WRITTEN INSTRUCTION:
Rewrite the entries below, replacing each occurrence of "computer-use agent" with "desktop assistant" and leaving everything else unchanged.

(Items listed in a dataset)
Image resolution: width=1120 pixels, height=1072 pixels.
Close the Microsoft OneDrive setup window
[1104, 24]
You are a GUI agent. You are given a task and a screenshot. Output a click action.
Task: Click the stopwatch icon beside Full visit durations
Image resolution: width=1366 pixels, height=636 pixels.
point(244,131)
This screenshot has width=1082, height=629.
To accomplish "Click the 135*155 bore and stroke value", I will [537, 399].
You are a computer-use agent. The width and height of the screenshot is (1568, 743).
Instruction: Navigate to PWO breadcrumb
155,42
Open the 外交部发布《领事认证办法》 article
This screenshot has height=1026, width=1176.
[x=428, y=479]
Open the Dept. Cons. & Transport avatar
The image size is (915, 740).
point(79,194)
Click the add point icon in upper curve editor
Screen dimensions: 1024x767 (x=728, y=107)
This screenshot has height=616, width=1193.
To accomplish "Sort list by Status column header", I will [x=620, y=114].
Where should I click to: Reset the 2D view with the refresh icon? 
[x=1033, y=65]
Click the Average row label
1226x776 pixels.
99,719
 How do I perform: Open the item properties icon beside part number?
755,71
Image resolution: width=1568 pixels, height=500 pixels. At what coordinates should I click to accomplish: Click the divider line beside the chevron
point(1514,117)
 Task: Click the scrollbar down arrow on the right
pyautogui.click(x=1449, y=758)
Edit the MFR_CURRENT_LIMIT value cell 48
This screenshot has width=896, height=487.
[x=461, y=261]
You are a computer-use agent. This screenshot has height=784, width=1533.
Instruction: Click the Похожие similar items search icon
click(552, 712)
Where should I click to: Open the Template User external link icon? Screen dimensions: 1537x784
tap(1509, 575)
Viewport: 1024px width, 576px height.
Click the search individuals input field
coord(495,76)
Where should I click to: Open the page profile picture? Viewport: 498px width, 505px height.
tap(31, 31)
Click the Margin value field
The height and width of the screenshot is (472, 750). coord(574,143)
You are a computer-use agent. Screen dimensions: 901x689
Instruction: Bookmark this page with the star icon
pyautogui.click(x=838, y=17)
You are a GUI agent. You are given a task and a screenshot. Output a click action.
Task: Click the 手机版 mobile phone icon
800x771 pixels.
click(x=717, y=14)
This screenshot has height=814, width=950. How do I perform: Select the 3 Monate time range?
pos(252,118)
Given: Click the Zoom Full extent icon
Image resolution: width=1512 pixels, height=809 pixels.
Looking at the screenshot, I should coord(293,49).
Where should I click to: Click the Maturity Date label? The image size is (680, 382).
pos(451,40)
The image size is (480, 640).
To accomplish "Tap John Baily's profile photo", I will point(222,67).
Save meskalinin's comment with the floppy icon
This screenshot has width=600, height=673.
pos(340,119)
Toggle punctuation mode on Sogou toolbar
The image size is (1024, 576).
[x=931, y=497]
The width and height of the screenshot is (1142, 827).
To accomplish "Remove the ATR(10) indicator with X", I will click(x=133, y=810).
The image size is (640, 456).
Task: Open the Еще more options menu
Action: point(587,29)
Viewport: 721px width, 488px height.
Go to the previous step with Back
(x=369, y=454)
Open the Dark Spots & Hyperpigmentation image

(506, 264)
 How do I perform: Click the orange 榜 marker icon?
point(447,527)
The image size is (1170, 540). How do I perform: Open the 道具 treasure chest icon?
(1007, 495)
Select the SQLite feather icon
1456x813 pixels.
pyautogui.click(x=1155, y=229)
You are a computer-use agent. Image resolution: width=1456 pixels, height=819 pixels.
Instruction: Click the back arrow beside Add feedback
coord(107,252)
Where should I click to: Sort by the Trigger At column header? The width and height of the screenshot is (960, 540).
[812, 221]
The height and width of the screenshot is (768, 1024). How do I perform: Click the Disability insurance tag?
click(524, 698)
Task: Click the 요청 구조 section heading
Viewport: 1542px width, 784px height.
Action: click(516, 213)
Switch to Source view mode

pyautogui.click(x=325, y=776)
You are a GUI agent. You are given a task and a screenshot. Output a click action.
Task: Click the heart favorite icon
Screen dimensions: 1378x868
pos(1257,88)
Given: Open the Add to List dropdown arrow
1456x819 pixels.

TASK RESULT:
Image resolution: width=1120 pixels, height=1072 pixels.
Close the Microsoft OneDrive setup window
[1104, 24]
You are a GUI agent. You are given a task and a screenshot. Output a click action.
Task: Click the stopwatch icon beside Full visit durations
Image resolution: width=1366 pixels, height=636 pixels.
point(244,131)
This screenshot has width=1082, height=629.
To accomplish "Click the 135*155 bore and stroke value", I will [537, 399].
You are a desktop assistant. The width and height of the screenshot is (1568, 743).
Instruction: Navigate to PWO breadcrumb
155,42
Open the 外交部发布《领事认证办法》 article
This screenshot has height=1026, width=1176.
[x=428, y=479]
Open the Dept. Cons. & Transport avatar
The image size is (915, 740).
point(79,194)
Click the add point icon in upper curve editor
Screen dimensions: 1024x767 (x=728, y=107)
This screenshot has height=616, width=1193.
To accomplish "Sort list by Status column header", I will [x=620, y=114].
Where should I click to: Reset the 2D view with the refresh icon? 
[x=1033, y=65]
Click the Average row label
1226x776 pixels.
99,719
 How do I perform: Open the item properties icon beside part number?
755,71
Image resolution: width=1568 pixels, height=500 pixels. At what coordinates should I click to accomplish: Click the divider line beside the chevron
point(1514,117)
 Task: Click the scrollbar down arrow on the right
pyautogui.click(x=1449, y=758)
Edit the MFR_CURRENT_LIMIT value cell 48
This screenshot has width=896, height=487.
[x=461, y=261]
You are a desktop assistant. This screenshot has height=784, width=1533.
Instruction: Click the Похожие similar items search icon
click(552, 712)
Where should I click to: Open the Template User external link icon? Screen dimensions: 1537x784
tap(1509, 575)
Viewport: 1024px width, 576px height.
Click the search individuals input field
coord(495,76)
Where should I click to: Open the page profile picture? Viewport: 498px width, 505px height.
tap(31, 31)
Click the Margin value field
The height and width of the screenshot is (472, 750). coord(574,143)
You are a desktop assistant. Screen dimensions: 901x689
Instruction: Bookmark this page with the star icon
pyautogui.click(x=838, y=17)
You are a GUI agent. You are given a task and a screenshot. Output a click action.
Task: Click the 手机版 mobile phone icon
800x771 pixels.
click(x=717, y=14)
This screenshot has height=814, width=950. How do I perform: Select the 3 Monate time range?
pos(252,118)
Given: Click the Zoom Full extent icon
Image resolution: width=1512 pixels, height=809 pixels.
Looking at the screenshot, I should coord(293,49).
Where should I click to: Click the Maturity Date label? The image size is (680, 382).
pos(451,40)
The image size is (480, 640).
To accomplish "Tap John Baily's profile photo", I will point(222,67).
Save meskalinin's comment with the floppy icon
This screenshot has width=600, height=673.
pos(340,119)
Toggle punctuation mode on Sogou toolbar
The image size is (1024, 576).
[x=931, y=497]
The width and height of the screenshot is (1142, 827).
To accomplish "Remove the ATR(10) indicator with X", I will click(x=133, y=810).
The image size is (640, 456).
Task: Open the Еще more options menu
Action: point(587,29)
Viewport: 721px width, 488px height.
Go to the previous step with Back
(x=369, y=454)
Open the Dark Spots & Hyperpigmentation image

(506, 264)
 How do I perform: Click the orange 榜 marker icon?
point(447,527)
The image size is (1170, 540). How do I perform: Open the 道具 treasure chest icon?
(1007, 495)
Select the SQLite feather icon
1456x813 pixels.
pyautogui.click(x=1155, y=229)
You are a desktop assistant. Image resolution: width=1456 pixels, height=819 pixels.
Instruction: Click the back arrow beside Add feedback
coord(107,252)
Where should I click to: Sort by the Trigger At column header? The width and height of the screenshot is (960, 540).
[812, 221]
The height and width of the screenshot is (768, 1024). How do I perform: Click the Disability insurance tag?
click(524, 698)
Task: Click the 요청 구조 section heading
Viewport: 1542px width, 784px height.
Action: click(516, 213)
Switch to Source view mode

pyautogui.click(x=325, y=776)
You are a GUI agent. You are given a task and a screenshot. Output a click action.
Task: Click the heart favorite icon
Screen dimensions: 1378x868
pos(1257,88)
Given: Open the Add to List dropdown arrow
1456x819 pixels.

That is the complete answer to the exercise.